- Directed by: Harry Lachman
- Written by: George Arthurs Harry Lachman (adaptation) Miles Malleson (dialogue) George Arthurs (dialogue) Walter C. Mycroft (adaptation)
- Screenplay by: Val Valentine
- Based on: play by Edgar Wallace
- Produced by: John Maxwell
- Starring: Lupino Lane Dorothy Seacombe Warwick Ward Wilfred Temple
- Cinematography: Walter Blakeley Claude Friese-Greene
- Edited by: Edward B. Jarvis
- Music by: John Reynders
- Production company: British International Pictures
- Distributed by: Wardour Films (UK)
- Release date: 30 July 1930;
- Running time: 76 minutes
- Country: United Kingdom
- Language: English
- Budget: $100,000
- Box office: $300,000

= The Yellow Mask =

1930 film

The Yellow Mask is a 1930 British musical crime film directed by Harry Lachman and starring Lupino Lane, Dorothy Seacombe and Warwick Ward.
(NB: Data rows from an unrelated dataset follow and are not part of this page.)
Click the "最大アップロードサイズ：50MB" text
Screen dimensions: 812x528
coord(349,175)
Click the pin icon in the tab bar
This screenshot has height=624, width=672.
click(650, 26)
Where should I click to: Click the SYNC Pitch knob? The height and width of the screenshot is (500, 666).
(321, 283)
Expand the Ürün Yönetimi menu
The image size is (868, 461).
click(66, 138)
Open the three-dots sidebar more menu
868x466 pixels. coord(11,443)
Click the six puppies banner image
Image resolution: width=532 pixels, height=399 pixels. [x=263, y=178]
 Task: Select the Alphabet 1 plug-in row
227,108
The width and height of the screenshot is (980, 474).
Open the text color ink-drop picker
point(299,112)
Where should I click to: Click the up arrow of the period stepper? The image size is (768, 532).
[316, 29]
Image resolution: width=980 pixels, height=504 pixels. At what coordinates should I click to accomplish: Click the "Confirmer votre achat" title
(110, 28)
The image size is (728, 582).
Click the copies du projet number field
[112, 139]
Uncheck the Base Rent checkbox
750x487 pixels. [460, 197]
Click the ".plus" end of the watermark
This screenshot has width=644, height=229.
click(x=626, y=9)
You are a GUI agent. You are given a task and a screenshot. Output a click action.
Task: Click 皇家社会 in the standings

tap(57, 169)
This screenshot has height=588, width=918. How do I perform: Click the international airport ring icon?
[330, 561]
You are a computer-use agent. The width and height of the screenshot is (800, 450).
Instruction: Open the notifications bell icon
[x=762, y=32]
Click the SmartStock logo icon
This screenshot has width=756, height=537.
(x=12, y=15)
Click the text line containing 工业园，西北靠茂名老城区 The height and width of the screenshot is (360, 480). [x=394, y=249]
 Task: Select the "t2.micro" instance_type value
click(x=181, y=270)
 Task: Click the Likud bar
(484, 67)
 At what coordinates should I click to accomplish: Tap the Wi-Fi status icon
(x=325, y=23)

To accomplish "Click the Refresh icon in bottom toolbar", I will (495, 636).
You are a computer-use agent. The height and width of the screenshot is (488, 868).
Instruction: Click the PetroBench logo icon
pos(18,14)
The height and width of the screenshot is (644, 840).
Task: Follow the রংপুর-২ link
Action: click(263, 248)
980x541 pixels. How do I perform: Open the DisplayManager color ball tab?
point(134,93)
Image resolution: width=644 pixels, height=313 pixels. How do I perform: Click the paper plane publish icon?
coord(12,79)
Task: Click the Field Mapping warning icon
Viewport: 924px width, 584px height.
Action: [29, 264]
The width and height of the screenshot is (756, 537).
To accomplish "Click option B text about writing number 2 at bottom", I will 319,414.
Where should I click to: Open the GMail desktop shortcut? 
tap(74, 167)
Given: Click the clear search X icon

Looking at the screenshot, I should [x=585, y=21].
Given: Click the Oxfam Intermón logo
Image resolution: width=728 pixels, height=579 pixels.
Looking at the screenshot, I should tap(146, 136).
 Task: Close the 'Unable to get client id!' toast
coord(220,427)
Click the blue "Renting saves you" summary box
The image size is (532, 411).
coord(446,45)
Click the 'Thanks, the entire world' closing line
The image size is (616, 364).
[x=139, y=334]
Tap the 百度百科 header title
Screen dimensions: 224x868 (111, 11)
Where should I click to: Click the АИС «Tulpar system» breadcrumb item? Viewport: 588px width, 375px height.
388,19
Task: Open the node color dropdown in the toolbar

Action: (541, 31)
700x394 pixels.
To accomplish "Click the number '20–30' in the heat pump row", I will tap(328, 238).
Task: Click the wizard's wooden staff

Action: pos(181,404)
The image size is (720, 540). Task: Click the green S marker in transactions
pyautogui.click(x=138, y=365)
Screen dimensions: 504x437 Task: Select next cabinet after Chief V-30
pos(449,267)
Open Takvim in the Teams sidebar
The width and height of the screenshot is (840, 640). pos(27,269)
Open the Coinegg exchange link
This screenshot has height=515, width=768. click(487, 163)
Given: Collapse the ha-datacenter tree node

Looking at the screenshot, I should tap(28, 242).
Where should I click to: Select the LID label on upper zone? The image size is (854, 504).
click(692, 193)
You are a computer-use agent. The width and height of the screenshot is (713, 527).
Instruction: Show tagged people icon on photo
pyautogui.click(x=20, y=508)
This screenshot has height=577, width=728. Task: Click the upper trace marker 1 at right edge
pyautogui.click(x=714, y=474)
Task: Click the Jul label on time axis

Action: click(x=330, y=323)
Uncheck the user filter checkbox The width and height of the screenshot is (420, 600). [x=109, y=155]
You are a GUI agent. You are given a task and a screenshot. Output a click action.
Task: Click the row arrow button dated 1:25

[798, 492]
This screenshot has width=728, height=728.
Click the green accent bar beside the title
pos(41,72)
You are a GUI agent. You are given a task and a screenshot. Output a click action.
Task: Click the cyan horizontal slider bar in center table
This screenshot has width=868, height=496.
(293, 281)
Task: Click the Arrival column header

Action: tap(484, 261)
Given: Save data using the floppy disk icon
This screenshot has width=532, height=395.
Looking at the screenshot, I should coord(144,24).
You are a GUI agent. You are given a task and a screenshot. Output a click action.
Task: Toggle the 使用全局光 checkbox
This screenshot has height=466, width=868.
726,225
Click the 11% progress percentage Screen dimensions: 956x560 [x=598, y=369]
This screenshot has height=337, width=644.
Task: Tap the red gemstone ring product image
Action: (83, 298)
A criminal plans to rob the Crown Jewels from the Tower of London. It was based on the 1927 Edgar Wallace novel The Traitor's Gate., adapted into the play The Yellow Mask, which premiered in London in 1928.

==Cast==
- Lupino Lane as Sam Slipper
- Dorothy Seacombe as Mary Trayne
- Warwick Ward as Li San
- Haddon Mason as Ralph Carn
- Wilfred Temple as John Carn
- Frank Cochrane as Ah-Song
- Wallace Lupino as Steward
- Bill Shine (actor) as Sunshine
- Winnie Collins as Molly

==Reception==
Daily Telegraph wrote, "provides an hour's ideal entertainment"; and the Sunday Pictorial called it, "packed with every known ingredient of popularity." The New York Times wrote, "in a prologue to the film it is set forth that Mr. Wallace has attempted a daring and original combination of melodrama and musical comedy in a manner to end all musical melodramas forever. In all likelihood these designations were put upon The Yellow Mask after it had emerged from the studio, in a hasty effort to give this hodge-podge a meaning."